Credentialing has become a recurring nightmare for physicians of all specialties, in every state and in every practice setting.
Eager for a fresh start, and energized by new opportunity, we decide to make a job change. Recruiters colorfully praise these openings, as if every job pays more than our current one, is closer to parks and culture, and exists in a region with a lower cost of living and, of course, better weather. After a short courtship, our dream of 300 sunny days per year tips the scales, and we decide to take the plunge. We carefully manage our termination notice to be timed with our new start date, confirm our tail coverage, and happily apply for licensure in our new home state.
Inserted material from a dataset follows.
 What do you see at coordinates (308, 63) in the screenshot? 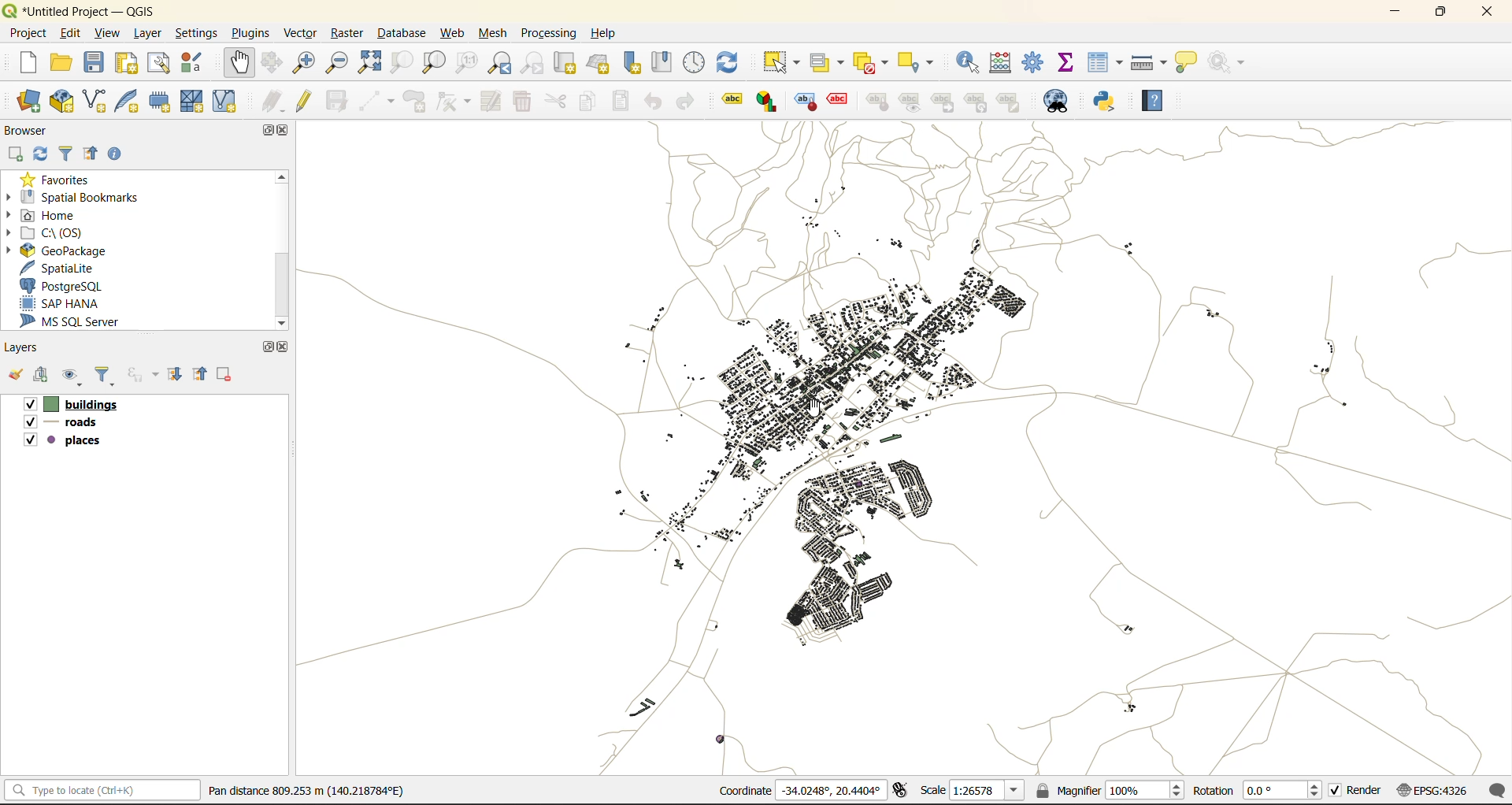
I see `zoom in` at bounding box center [308, 63].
Then, shamefully unanticipated, like a New Year’s hangover, it arrives on our doorstep: the credentialing packet. More than a pound of paper, with links to several virtual pounds more, is apparently necessary to ensure that we aren’t criminals, quacks, or uninsurable hacks. There are the expected attestations that we have not been convicted of felonies, are not addicted to drugs, and are not incapable of performing our duties. There are predictable questions about malpractice claims and extra blank pages for the embarrassing job of explaining them. Then there are the acronyms: CAQH, NPDB, FCVS, PDC, ABMS, and the like. And, of course, there is the task, in the words of Richmeister from Saturday Night Live, of “making copies.” Lots and lots of copies: DEA licenses, state medical board licenses, board certifications, and a host of others.
All told, physicians and the practices that hire them spend thousands of hours and billions of dollars every year on credentialing. That’s right, billions—with a capital B. And though some centralization has been adopted, the process remains fragmented, inefficient, and wildly unpredictable. Why? Because that’s just how the third-party payors like it. After all, the harder it is for physicians to get credentialed, the harder it is for them to get paid. And who’s more accomplished at making it harder to get paid than insurance companies? The amount of time it takes to credential a provider with each payor can seem entirely random. For some, it’s 30 days; for others, it’s 6 months. This disparity reveals something ugly: Payors, it seems, have found a legal loophole to restrict trade, costing physicians and their practices billions of dollars in unpaid claims and needless delays.
The problem is even more acute in urgent care, where the doors must remain open 7 days a week, 365 days a year. We simply don’t have the luxury of planning 6 months in advance. When an urgent care practice loses a provider, it is lucky to get a 60-day notice on a voluntary termination (and much less on an involuntary one). Then the practice has to source, recruit, and hire a new provider, which can take months. Once the provider is hired, significant resources must be applied to credentialing. And then the provider waits, often for months, just for the privilege of getting paid. Urgent care operators are often forced to use locum tenens providers to bridge the credentialing gap while delaying the start date of their permanent replacement and thus exposing the practice and its patients to unpredictable risk. In the meantime, the new hires continue to get bombarded with other offers and are frequently lured away, forcing the practice to restart the whole process all over again.
There must be a better way. According to many experts, a more streamlined and centralized credentialing would save billions of dollars. A consistent and legally defined limit on the time it takes for payors to credential new providers would allow practice operators to more predictably time their hires without fear of discontinuity or unpaid claims. Physicians would feel freer to change jobs and pursue new opportunities without the excessive burden of paperwork. Simple reforms like these could easily be introduced into ongoing efforts to reform health care and reduce costs. I wish I were more optimistic about the likelihood this will actually happen.